単純計算で全国にはおよそ100万人存在すると推察される、実は身近な病気のひとつです。
ここでは以下、てんかんに関する基礎知識と、精神障害として認定される理由などを紹介します。
てんかんが障害者手帳交付の対象であることをご存知ない人は、潜在的に少なくないと思われます。
てんかんのある人が利用できる福祉制度などに関する情報も、合わせてお伝えします。
てんかんとは
てんかんとは発作を繰り返す脳の病気で、年齢、性別、人種を問わず発病します。
てんかん発作の症状は当事者ごとにほぼ一定で、同じ発作が繰り返し生じます。
乳幼児期から老年期まで幅広く、発病年齢は3歳以下が最も多く、成人になると現象傾向がみられます。
しかしながら高齢者になると脳血管障害などが原因となり、発病率が増加します。
小児てんかんは成人になる前に治るケースもみられますが、大半は治療を継続することになります。
てんかんの種類と原因
てんかんは原因不明の「特発性てんかん」と、脳に生じたトラブルが原因の「症候性てんかん」に分けられます。
★特発性てんかん
検査では異常が見つからない原因不明のてんかんです。
てんかんは遺伝しないと考えられていますが、発作を起こしやすい傾向が遺伝する可能性が指摘されています。
★症候性てんかん
脳に生じた何らかの障害や、脳の一部が損傷したことで生じるてんかんです。
出生時のトラブル、低酸素、脳出血、脳炎、髄膜炎、脳梗塞、脳外傷、アルツハイマーなど、
脳が傷害を受けたことが原因とされています。
発作に関して
てんかんは脳の機能が乱れることで生じる発作です。
脳には神経細胞が集中しており、弱い電気信号が通ることでさまざまな情報が伝達されています。
この電気信号が何らかの原因で一斉に過剰に発生すると、脳の機能が乱れ、適切に情報を送受信できなくなります。

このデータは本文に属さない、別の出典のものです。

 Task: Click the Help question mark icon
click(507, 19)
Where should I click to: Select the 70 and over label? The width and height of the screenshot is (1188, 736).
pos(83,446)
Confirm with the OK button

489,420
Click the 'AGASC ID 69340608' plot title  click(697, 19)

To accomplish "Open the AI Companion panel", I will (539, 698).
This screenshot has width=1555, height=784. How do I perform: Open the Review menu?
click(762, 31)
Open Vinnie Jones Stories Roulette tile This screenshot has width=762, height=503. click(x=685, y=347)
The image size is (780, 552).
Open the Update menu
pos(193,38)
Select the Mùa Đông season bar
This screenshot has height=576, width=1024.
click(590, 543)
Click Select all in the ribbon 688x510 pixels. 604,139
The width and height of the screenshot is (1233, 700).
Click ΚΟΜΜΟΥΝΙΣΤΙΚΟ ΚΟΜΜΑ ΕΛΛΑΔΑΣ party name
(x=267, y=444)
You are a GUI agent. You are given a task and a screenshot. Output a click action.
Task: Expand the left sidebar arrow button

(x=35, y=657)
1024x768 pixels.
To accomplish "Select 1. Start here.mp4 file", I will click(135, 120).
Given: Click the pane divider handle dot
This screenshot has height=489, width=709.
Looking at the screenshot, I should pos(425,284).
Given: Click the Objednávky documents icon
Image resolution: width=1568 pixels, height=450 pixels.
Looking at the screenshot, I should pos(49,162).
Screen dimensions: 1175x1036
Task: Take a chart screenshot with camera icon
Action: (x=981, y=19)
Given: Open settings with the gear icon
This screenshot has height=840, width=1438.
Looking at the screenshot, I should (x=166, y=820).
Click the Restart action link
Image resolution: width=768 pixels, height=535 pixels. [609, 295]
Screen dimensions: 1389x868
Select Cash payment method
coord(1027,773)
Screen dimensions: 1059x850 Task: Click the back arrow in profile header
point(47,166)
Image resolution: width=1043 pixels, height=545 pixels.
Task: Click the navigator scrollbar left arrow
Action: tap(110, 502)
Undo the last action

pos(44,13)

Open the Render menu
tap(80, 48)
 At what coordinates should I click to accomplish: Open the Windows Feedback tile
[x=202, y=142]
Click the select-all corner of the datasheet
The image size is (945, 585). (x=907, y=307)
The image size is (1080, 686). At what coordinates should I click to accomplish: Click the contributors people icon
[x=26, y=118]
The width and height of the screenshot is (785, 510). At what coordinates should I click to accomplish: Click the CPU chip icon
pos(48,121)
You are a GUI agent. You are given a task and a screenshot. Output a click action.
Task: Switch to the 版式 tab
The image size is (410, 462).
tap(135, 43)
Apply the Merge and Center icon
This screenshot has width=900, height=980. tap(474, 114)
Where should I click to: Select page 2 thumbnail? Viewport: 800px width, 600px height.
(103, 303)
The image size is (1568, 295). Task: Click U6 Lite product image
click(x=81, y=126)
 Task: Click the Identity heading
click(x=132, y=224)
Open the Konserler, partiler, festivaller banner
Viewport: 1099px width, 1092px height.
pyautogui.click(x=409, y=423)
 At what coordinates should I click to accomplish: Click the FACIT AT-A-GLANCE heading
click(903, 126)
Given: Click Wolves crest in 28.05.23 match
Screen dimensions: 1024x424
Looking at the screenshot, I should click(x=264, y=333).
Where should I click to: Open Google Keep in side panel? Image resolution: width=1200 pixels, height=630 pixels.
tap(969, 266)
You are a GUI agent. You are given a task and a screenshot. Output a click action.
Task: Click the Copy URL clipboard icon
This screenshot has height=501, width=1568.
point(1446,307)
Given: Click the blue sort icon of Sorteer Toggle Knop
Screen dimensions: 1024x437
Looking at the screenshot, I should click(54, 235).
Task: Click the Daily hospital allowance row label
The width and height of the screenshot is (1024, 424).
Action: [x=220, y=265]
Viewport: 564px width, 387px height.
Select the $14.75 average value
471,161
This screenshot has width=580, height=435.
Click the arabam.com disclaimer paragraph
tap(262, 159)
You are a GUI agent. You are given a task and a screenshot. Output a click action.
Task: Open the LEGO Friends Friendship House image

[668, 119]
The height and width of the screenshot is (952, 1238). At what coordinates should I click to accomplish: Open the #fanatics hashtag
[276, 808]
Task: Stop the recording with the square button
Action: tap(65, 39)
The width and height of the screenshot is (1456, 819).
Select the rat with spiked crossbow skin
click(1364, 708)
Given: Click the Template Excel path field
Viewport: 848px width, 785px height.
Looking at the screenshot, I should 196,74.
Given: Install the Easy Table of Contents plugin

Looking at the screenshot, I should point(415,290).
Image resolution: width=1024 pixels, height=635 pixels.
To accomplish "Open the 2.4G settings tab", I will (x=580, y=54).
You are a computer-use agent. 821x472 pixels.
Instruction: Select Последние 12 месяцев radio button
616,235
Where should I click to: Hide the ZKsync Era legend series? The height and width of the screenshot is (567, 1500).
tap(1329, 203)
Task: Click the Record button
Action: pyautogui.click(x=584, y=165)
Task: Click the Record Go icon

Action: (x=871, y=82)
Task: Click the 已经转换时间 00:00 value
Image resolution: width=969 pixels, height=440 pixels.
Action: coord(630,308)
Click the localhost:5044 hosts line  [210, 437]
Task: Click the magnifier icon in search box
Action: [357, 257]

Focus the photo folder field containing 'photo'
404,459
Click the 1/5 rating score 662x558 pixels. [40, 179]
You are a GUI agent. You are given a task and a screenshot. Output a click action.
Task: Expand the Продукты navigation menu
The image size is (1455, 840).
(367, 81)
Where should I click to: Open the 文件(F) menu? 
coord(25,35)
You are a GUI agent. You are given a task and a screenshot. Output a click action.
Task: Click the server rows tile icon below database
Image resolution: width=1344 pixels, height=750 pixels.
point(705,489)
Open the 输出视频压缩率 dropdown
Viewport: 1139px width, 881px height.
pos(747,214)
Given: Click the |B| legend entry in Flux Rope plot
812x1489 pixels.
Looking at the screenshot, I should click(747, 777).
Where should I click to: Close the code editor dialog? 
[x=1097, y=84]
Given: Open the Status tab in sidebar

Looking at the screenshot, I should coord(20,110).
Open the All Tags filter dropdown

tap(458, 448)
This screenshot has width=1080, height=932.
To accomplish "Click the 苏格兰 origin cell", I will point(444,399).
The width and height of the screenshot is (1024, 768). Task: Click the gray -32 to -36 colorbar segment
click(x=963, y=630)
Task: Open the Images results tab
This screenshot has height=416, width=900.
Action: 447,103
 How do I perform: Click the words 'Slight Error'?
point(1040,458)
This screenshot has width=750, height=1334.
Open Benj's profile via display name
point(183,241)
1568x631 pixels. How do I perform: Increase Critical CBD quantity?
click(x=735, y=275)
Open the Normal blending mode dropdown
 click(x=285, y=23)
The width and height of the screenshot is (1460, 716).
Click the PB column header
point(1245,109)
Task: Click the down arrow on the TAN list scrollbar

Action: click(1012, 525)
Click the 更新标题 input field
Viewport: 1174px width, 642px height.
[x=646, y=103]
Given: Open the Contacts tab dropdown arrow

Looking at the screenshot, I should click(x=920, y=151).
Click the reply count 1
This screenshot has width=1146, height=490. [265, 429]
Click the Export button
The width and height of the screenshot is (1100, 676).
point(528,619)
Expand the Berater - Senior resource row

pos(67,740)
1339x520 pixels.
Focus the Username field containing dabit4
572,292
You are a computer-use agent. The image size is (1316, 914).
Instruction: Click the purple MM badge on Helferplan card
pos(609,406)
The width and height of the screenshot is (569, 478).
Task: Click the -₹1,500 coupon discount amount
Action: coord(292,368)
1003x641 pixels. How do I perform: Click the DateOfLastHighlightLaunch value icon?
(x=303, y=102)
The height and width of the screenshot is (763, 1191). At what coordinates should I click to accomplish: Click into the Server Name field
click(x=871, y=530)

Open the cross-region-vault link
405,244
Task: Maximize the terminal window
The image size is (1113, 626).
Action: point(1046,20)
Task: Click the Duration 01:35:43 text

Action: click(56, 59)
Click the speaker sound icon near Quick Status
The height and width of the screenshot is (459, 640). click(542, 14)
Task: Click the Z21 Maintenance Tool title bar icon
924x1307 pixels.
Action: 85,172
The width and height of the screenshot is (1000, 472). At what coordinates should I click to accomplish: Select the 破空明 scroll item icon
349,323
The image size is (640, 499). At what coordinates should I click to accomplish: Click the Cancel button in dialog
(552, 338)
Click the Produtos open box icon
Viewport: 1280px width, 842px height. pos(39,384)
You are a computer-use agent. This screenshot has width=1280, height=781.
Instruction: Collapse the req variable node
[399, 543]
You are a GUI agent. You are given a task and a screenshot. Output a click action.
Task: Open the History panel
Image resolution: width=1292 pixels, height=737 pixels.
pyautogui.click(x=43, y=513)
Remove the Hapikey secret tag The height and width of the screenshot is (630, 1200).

その結果身体の動きをコントロールできなくなり、てんかん発作という症状として現れます。
★発作が生じる仕組み
正常な状態の脳の神経は、興奮と抑制がバランスを保っています。
たとえば興奮が強くなりすぎた場合、抑制する神経が働くことで興奮を抑えます。
ところが発作が生じた場合、興奮系の神経が過剰に強く働き、
抑制系の神経が弱まるため、脳内に激しい電気的な乱れが発生します。
★発作が生じる部位と症状
私たちの大脳は中央の溝を境にして、右半球と左半球に分かれています。
右半球が左半身、左半球が右半身の神経をそれぞれ司っています。
さらに脳は各部位ごとにそれぞれの働きを担っているため、
電気的乱れが生じる部位によって、発作の症状が異なります。
てんかんのある人は発作が生じる部位が決まっており、毎回同じ症状が繰り返されます。
たとえば腕を動かす部位の神経に過剰興奮が起こった場合、腕の痙攣がみられます。
▼ここがポイント
世界保健機関(WHO)は、
「てんかんは脳の慢性疾患で、脳の神経細胞(ニューロン)に突然発生するはげしい電気的興奮により繰り返す発作を特徴とし、それにさまざまな臨床症状や検査での異常が伴う病気である」
と定義しています。
精神障害に含まれる理由
続いてはてんかんが精神障害に含まれる理由について、
てんかんがある人の精神症状に着目した解説をお届けします。
なるべくわかりやすく説明させていただきますが、
一部専門的な言葉も含まれます。
それぞれの状況をイメージしながら読み進めていただければ幸いです。
★てんかんに伴う精神症状
てんかんのある人に精神症状が現れる頻度には諸説ありますが、
20~30%程度であるとの説が有力とされています。
ちなみに精神症状が生じる理由として以下の3つが考えられ、
これらの要因は複数が同時に存在するケースもみられます。
てんかん病態による要因
脳の病気であるてんかんがあるために、
脳の機能異常として精神症状が同時に生じることを意味します。
心理社会的要因
てんかんの有無にかかわらず、一様に存在する生活上のストレスが引き金となり、
精神症状が生じることを意味します。
医原性の要因
てんかん治療で用いられる抗てんかん薬の副作用として精神症状が生じることがあります。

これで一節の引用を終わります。